The rising costs of medicines worldwide have resulted in many healthcare systems struggling to make these costly therapies available for patients. This is particularly true of the UK’s National Health Service (NHS) when it comes to cancer medicines, such as those for ovarian cancer.
In the UK, drugs have to go through an appraisal process by the National Institute for Health and Care Excellence (NICE), and only drugs that have been approved by NICE are available to patients on the NHS. Drugs that are not deemed by NICE to be sufficiently cost-effective or clinically beneficial, and which are therefore not made available on the NHS, may still be accessed via the Cancer Drugs Fund (CDF). The CDF is a source of funding in England that allows access to new, costly therapies via managed access schemes with the drugs developers, while further clinical data is collected.
AstraZeneca / Merck Sharp & Dohme’s (MSD’s) PARP inhibitor Lynparza (olaparib) has shown impressive data in the maintenance setting for platinum-sensitive ovarian cancer patients regardless of BRCA status. In January 2020, NICE recommended Lynparza for use in the NHS for BRCA-positive patients in the second-line, post-platinum-chemotherapy treatment setting for ovarian cancer.
Given that final overall survival (OS) data is not yet available from the clinical trial, cost-effectiveness is yet to be accurately determined in this treatment setting. Therefore, AstraZeneca opted for a managed access agreement with the CDF that applies to the tablet formulation of Lynparza and will allow the drug to be available on the NHS for patients who harbour BRCA mutations.
Notably, Lynparza was first launched as a capsule in the third-line treatment setting, where it has met NICE’s end-of-life criteria and was deemed to be cost-effective. NICE, therefore, recommended Lynparza for use based on the clinical data from Study-19, and the capsule formulation was made available via a patient access scheme.

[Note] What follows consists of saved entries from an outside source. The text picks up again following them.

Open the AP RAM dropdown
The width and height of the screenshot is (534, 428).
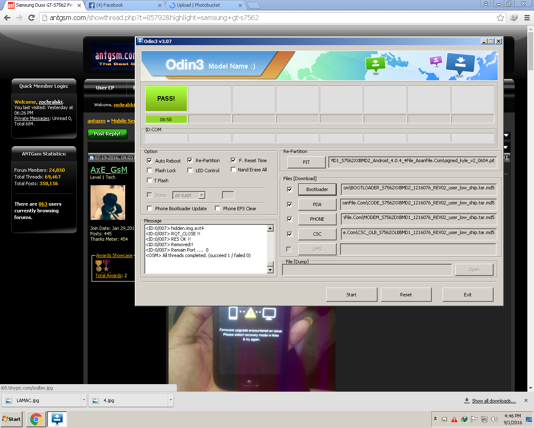(x=202, y=195)
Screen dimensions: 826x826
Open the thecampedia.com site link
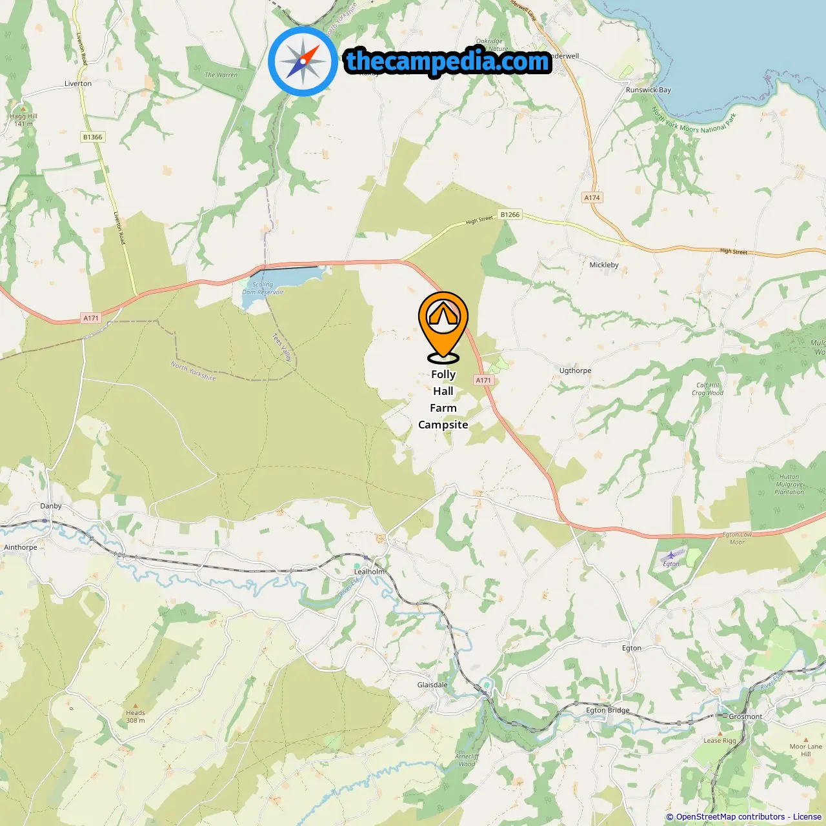click(x=448, y=61)

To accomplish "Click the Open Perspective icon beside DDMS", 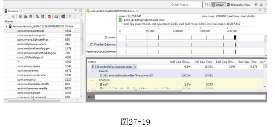I will (206, 5).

Lynparza has also been evaluated as a monotherapy in Phase III SOLO-1 study and in combination with bevacizumab in the Phase III PAOLA study. The European Commission approved the monotherapy for use in the first-line setting following platinum chemotherapy in June 2019 and a NICE recommendation quickly followed suit in August 2019, whereby the companies offered yet another managed access scheme with the CDF to allow NHS use. Furthermore, AstraZeneca announced in August 2019 that the PAOLA study evaluating the combination with bevacizumab in this setting met its primary endpoint.

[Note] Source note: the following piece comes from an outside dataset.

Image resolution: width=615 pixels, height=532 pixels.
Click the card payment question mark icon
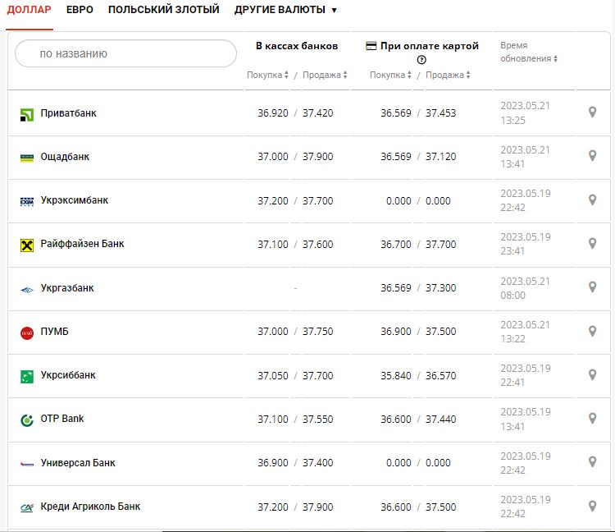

Treating physicians and key opinion leaders (KOLs) are particularly excited about the clinical data for Lynparza as a maintenance treatment in the first-line treatment setting, especially for those with BRCA mutations. Data from SOLO-1 and PAOLA have generated much interest, and GlobalData expects Lynparza will see steep uptake as an upfront treatment, displacing use in later lines of therapy.